■ Task to carry out ■
Find and return every line of the data that contains the word "pixels".

(Saved entries)
-----

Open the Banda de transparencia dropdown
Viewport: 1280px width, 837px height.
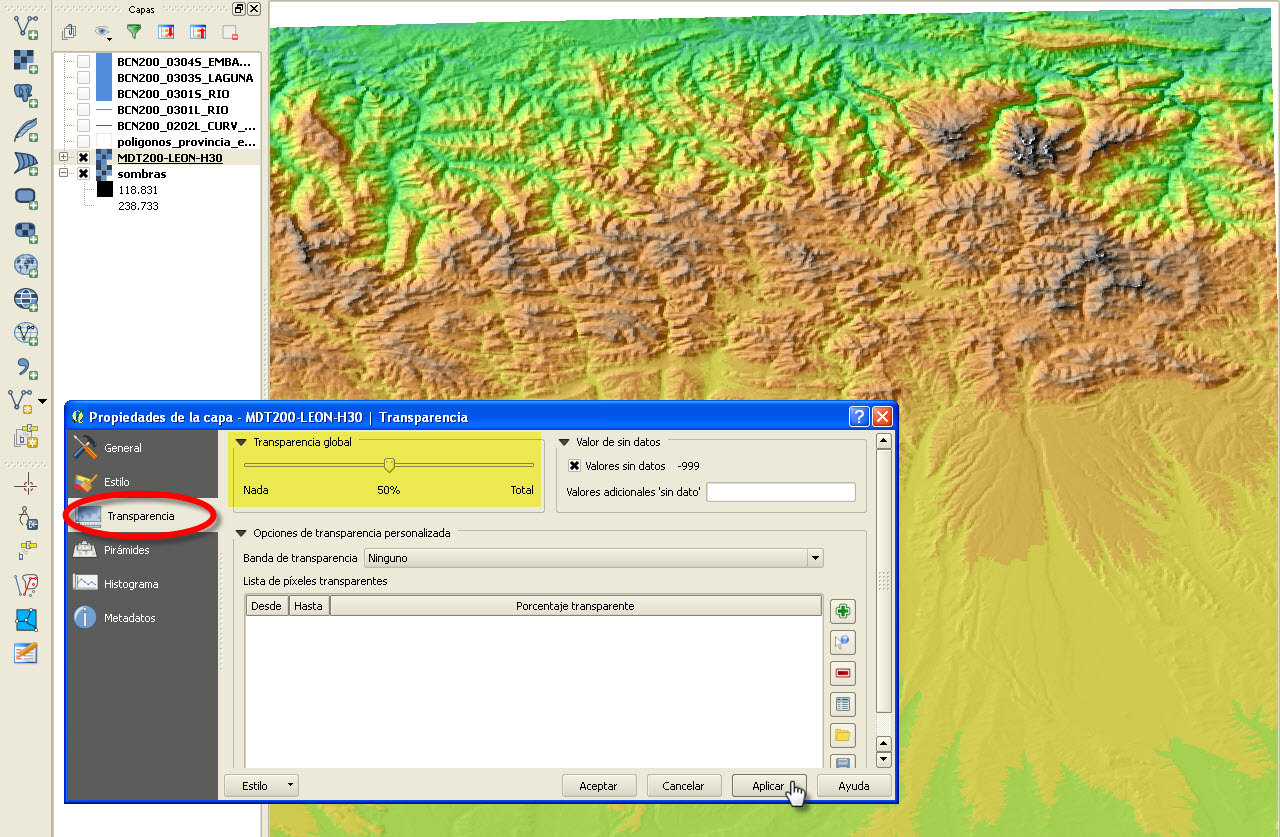pyautogui.click(x=814, y=558)
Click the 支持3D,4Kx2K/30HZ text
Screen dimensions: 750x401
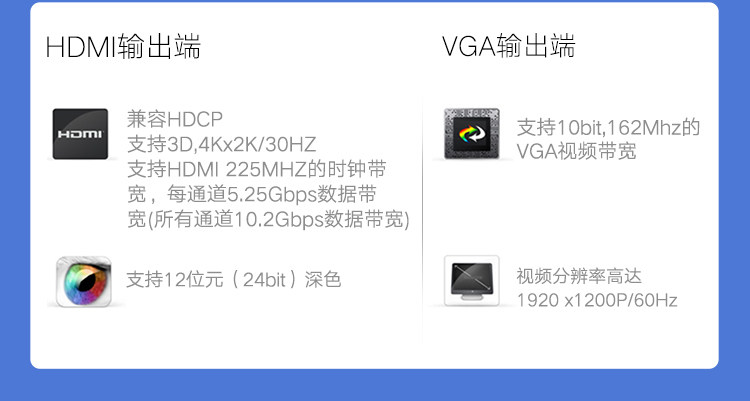(x=221, y=145)
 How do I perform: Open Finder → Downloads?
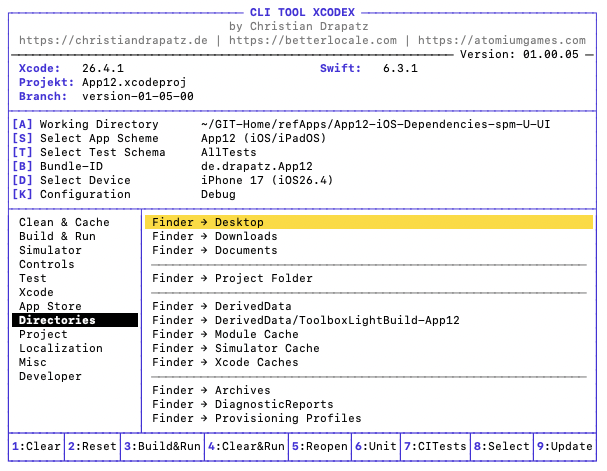pyautogui.click(x=215, y=236)
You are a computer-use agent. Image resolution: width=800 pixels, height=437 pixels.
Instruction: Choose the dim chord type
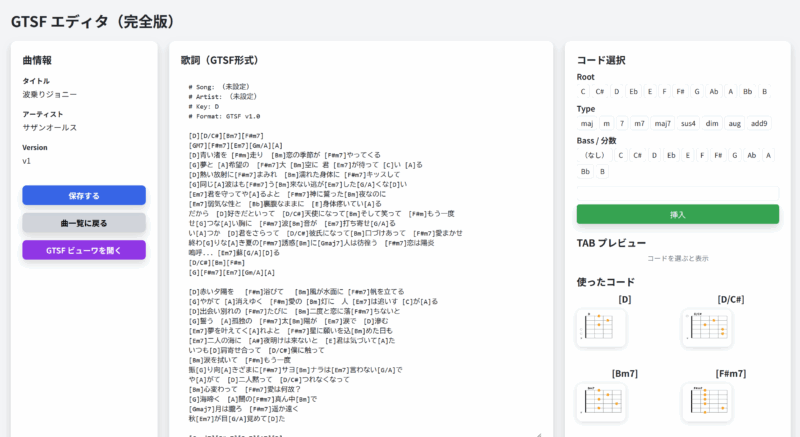(712, 124)
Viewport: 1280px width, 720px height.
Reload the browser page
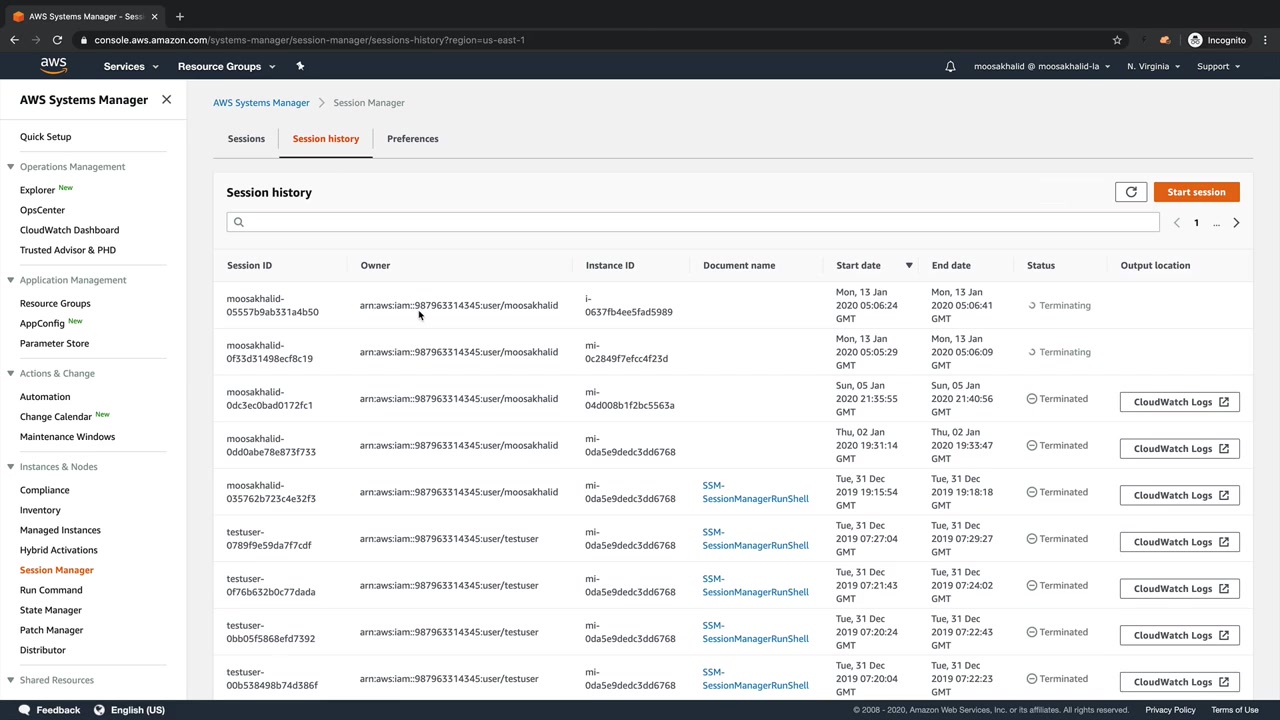tap(57, 40)
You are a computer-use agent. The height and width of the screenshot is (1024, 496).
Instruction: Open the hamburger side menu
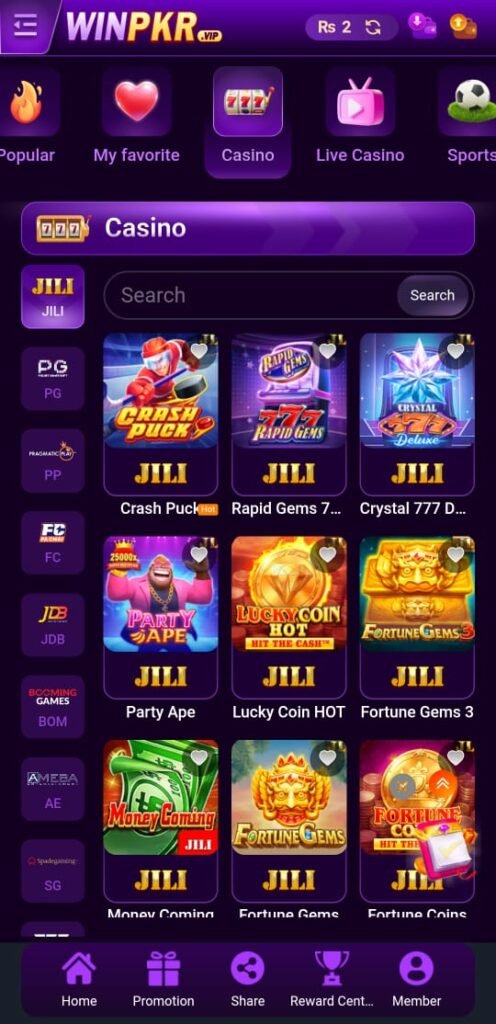25,26
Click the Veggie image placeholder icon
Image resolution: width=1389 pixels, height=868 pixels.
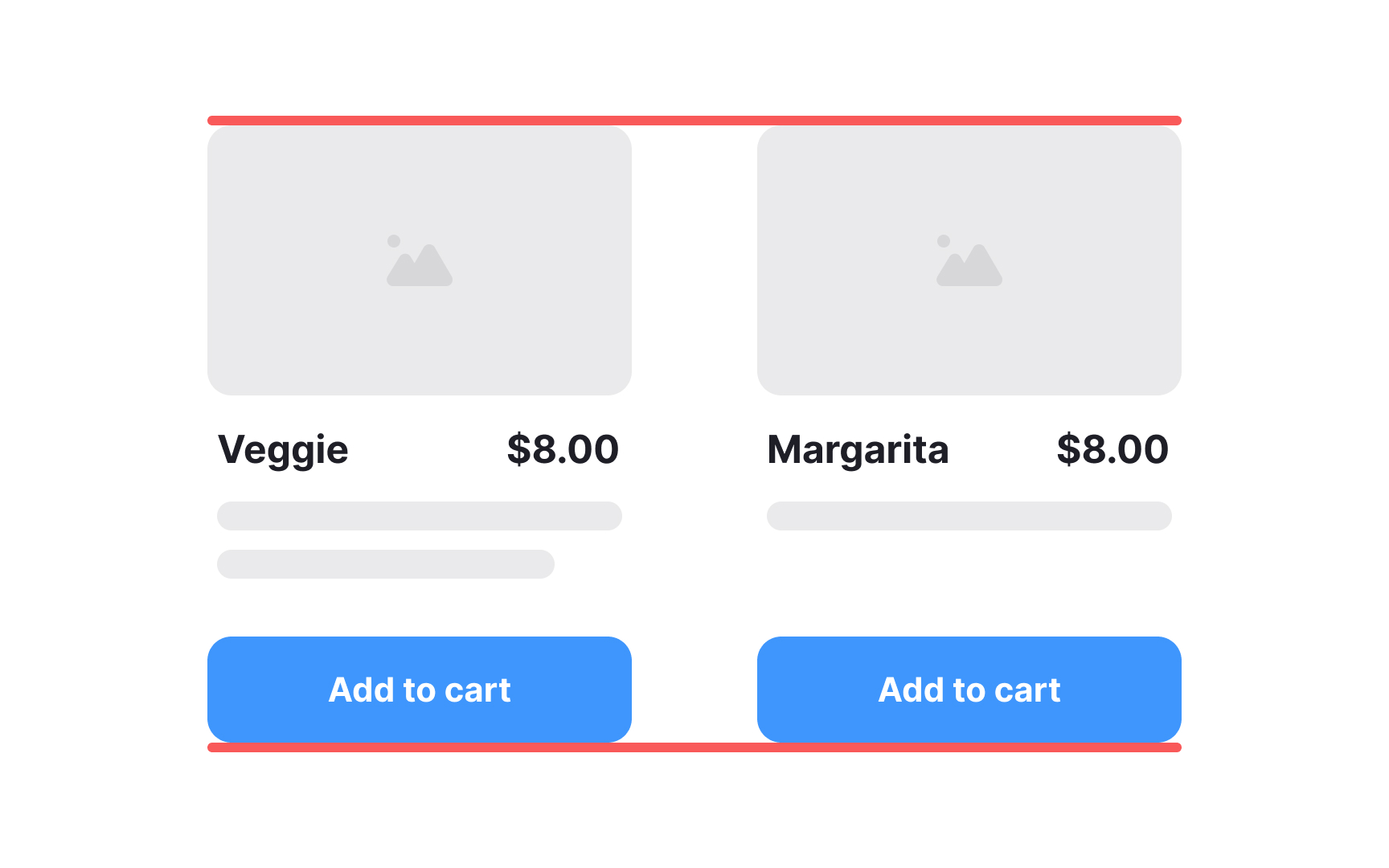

-----

■ Task response ■
You are a computer-use agent. Image resolution: width=800 pixels, height=437 pixels.
Image resolution: width=1389 pixels, height=868 pixels.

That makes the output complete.